By the time my high school buddy Tom Williams Jr. and I arrived at the backside of the left-field bleachers, following a 3-hour dash from downstate Peoria, the ticket line in the 5:30am dawn’s early light was already hundreds, and probably thousands, deep.
At that time, everyone seemed unusually sedate, settled in and camped down on the concrete sidewalk. We considered ourselves lucky that the queue starting way down the block at the Waveland and Sheffield intersection wasn’t yet to the far corner of the left-field wall near N. Seminary Street. We got in line.
Bleacher seats were a buck fifty, and that’s where we intended to go. The cheap seats where all the fun happens, no matter what. The Cubs had not been winners in our lifetime, but that never mattered. Back in the day, being a Cub fan for many was something bred into a person as an integral family identity: American. Catholic. Democrat. Cubbie. It’s not something you ever stop being. You just are, no matter what.
Skipping a day of class during our senior year at the now shuttered parochial Academy of Our Lady/Spalding Institute back in Peoria only added to the fun and excitement out on the big city streets of Chicago. However, after a few serene hours the romantic appeal of queuing up outside Wrigley Field on opening day ended in a terrible instant via a bizarre and awful stampede.

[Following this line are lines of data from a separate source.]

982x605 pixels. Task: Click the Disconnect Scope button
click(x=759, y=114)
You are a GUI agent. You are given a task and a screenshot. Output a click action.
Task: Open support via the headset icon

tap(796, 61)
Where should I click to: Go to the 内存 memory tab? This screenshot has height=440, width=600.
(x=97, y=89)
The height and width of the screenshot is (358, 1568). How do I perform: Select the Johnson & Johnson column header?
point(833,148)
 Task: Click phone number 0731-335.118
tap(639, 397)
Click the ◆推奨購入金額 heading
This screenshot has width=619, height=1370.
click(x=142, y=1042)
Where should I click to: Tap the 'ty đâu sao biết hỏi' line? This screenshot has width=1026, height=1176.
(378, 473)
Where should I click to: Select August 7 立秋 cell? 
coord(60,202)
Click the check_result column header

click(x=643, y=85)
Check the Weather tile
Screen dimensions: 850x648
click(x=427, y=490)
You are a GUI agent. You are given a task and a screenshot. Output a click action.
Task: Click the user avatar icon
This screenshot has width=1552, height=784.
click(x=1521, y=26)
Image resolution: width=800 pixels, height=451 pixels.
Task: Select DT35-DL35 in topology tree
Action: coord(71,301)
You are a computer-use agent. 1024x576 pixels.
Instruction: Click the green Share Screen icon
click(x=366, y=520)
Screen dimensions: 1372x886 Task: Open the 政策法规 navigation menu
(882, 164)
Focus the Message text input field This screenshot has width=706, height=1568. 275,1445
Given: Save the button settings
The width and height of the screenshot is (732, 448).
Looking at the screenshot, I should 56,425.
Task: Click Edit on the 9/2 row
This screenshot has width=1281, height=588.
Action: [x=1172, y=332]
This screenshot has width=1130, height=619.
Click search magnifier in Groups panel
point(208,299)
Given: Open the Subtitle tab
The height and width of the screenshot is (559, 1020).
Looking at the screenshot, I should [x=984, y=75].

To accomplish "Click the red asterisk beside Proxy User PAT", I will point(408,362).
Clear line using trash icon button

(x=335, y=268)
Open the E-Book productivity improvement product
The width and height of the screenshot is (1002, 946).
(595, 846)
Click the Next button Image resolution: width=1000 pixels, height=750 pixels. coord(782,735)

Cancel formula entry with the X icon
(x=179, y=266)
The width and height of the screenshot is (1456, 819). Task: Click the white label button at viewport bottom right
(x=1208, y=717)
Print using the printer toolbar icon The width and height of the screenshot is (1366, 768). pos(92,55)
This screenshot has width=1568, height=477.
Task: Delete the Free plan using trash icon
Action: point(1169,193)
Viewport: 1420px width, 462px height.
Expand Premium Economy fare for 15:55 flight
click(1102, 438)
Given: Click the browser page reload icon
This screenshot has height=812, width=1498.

The line in front of us literally disappeared about 7am in a headlong mad rush to the bleachers’ box office at the Waveland and Sheffield corner. “This is nuts,” Tom wearily observed as we tramped through all kinds of abandoned lawn chairs, coolers, sleeping bags, radios, shoes, food, drinks and more – everything the line campers had used to maintain their stay – that was simply left strewn across the sidewalk. I had never seen anything like it.
Now, the only thing that mattered was getting inside. Any normal person would have seen the obvious dangers and immediately left the area. But not us, and the other crazies. We dove headlong into the hysterical madness. We were Cub fans.
The crowd lurched forward and finally bunched up close at the corner ticket office gate where the facing brick wall sloped downwards to about a dozen feet off the pavement. People started scaling the wall in a wild attempt to bypass the locked turnstiles. With a little help from their friends, I could see a few lucky bastards actually make it over the top as others kept trying. But no one stopped much to ponder their showy efforts; the overwhelming mass of fans just kept pushing forward.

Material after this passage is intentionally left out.